__Problem to work on__.
In the text on tying Perl variables, which function does Perl run behind the scenes when tie() is called for Tie::Scalar::Timeout?

__Selected extract__.
((

What is the meaning of "tying" a variable? The verb "tie" is used here as a synonym for "bind." Tying a variable is basically the binding of functions to the internal triggers for reading and writing that variable. This means that you, the programmer, can tell Perl to do something extra when a variable is used. From this simple premise, the tying interface has evolved into an object-oriented methodology in Perl, hiding OOP complexity behind a procedural interface.

Tying scalars

Scalar variables are simple and indispensable. They hold only one piece of data: a string, a number, the undefined value, a reference to another variable. The "$" in front of a variable tells Perl to treat it as a scalar. It is a simple matter to use a scalar variable:


Listing 1. Normal scalars
				
my $a = 'Hello';
$a = 'there';
$a = 89.2;

It's just as easy to use a tied scalar variable. For instance, let's take the example from the wonderful Tie::Scalar::Timeout module:


Listing 2. Tied scalars
				
use Tie::Scalar::Timeout;

tie my $k, 'Tie::Scalar::Timeout', EXPIRES => '+2s';

$k = 123;
sleep(3);
# $k is now undef

The first part, where the tie() function is invoked, is how we tell Perl that the variable $k is actually tied to the Tie::Scalar::Timeout package. Behind the scenes, Perl runs the TIESCALAR() function in the Tie::Scalar::Timeout module (essentially, this is like invoking new() on a regular object). TIESCALAR() returns an object of type Tie::Scalar::Timeout, which is assigned to $k.

The particular parameters given to Tie::Scalar::Timeout in the example ensure that it will expire after two seconds. The module provides other options, such as an expiration after a certain number of reads. Every time you read from the $k variable created in the above example, you invoke the FETCH() method in the Tie::Scalar::Timeout module:


Listing 3. How Tie::Scalar::Timeout does it internally
				
sub FETCH {
        my $self = shift;

        # if num_uses isn't set or set to a negative value, it won't
        # influence the expiry process

        if (($self->{NUM_USES} == 0) ||
           (time >= $self->{EXPIRY_TIME})) {
                # policy can be a coderef or a plain value
                return &{ $self->{POLICY} } if ref($self->{POLICY}) eq 'CODE';
                return $self->{POLICY};
        }
        $self->{NUM_USES}-- if $self->{NUM_USES} > 0;
        return $self->{VALUE};
}

Every time you write to a tied scalar variable, you invoke its STORE() method. Scalars also have UNTIE() and DESTROY() methods, which are normally not needed.

))

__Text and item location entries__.
((

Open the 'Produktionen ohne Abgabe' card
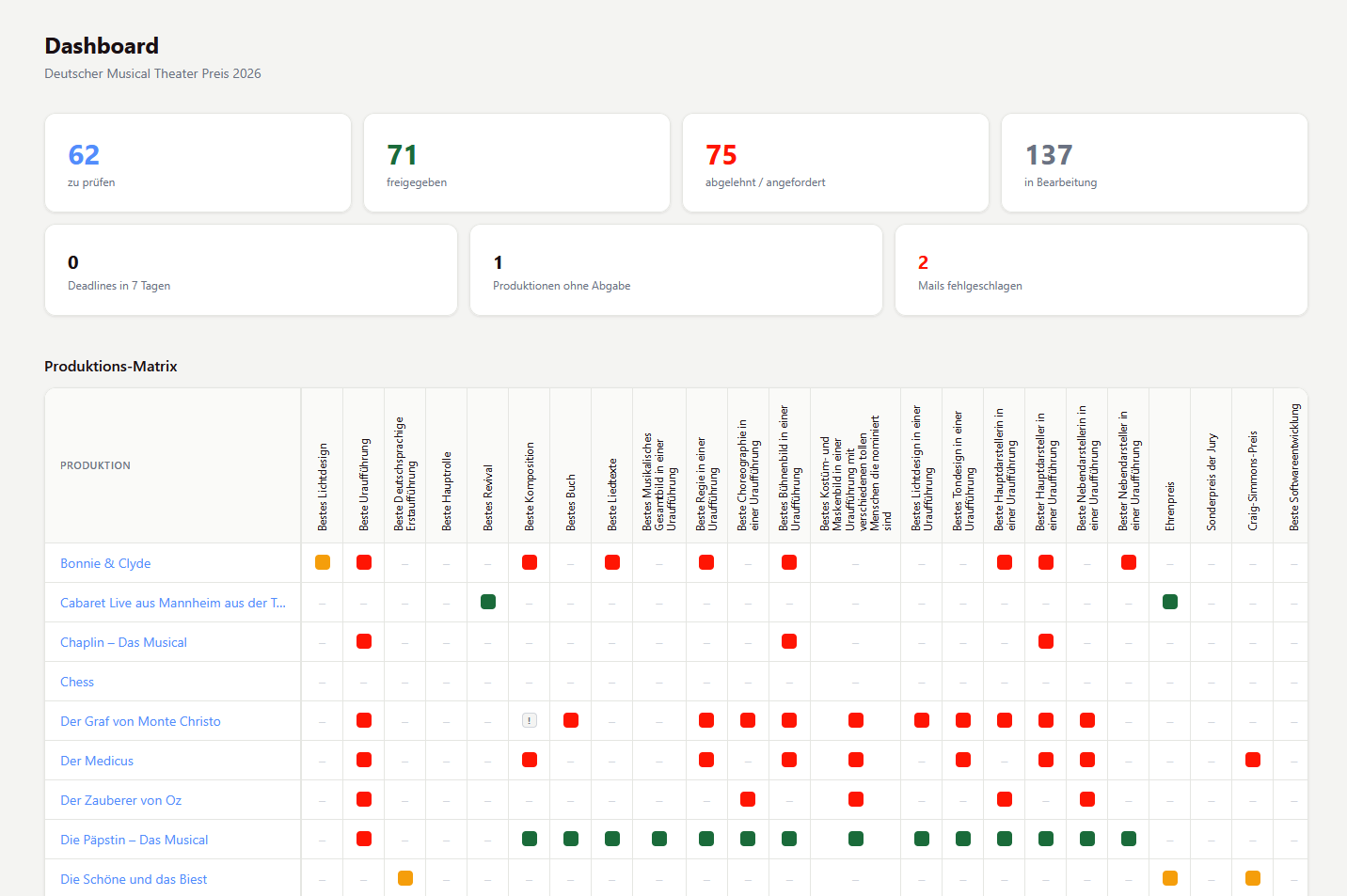[676, 270]
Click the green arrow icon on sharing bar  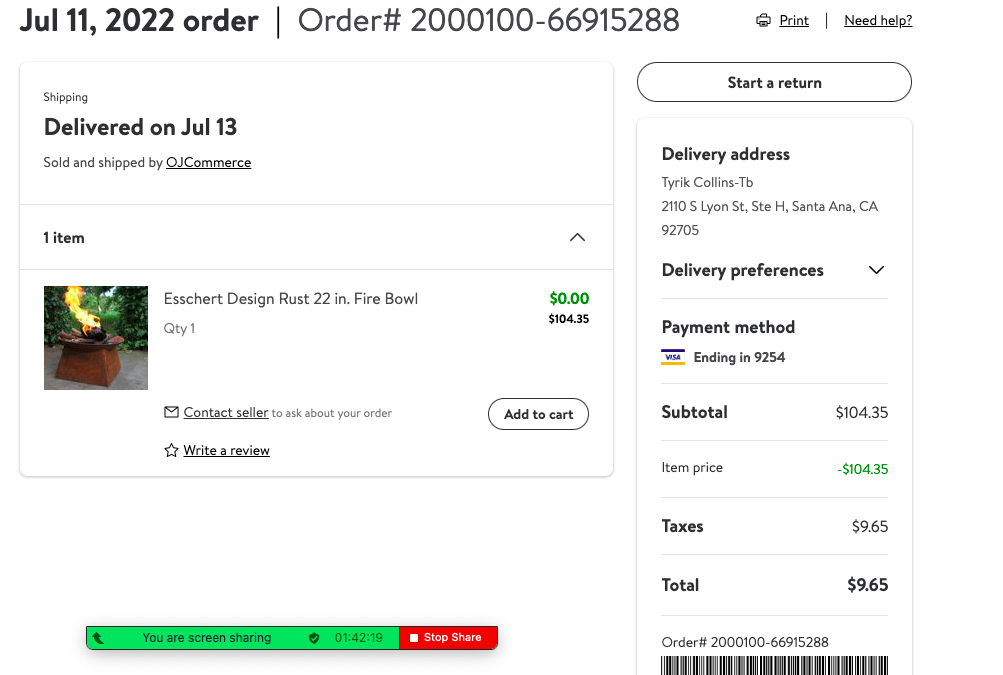pyautogui.click(x=98, y=638)
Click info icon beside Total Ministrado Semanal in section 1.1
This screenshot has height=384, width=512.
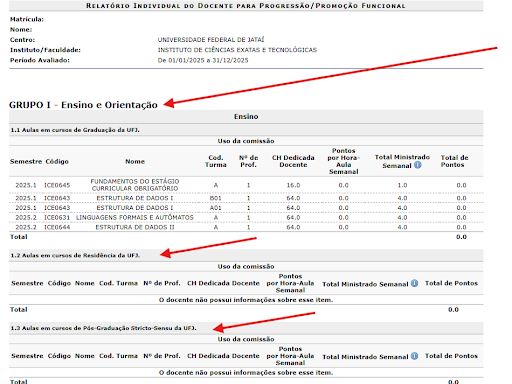(x=418, y=165)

))

__Final result__.
TIESCALAR() in the Tie::Scalar::Timeout module.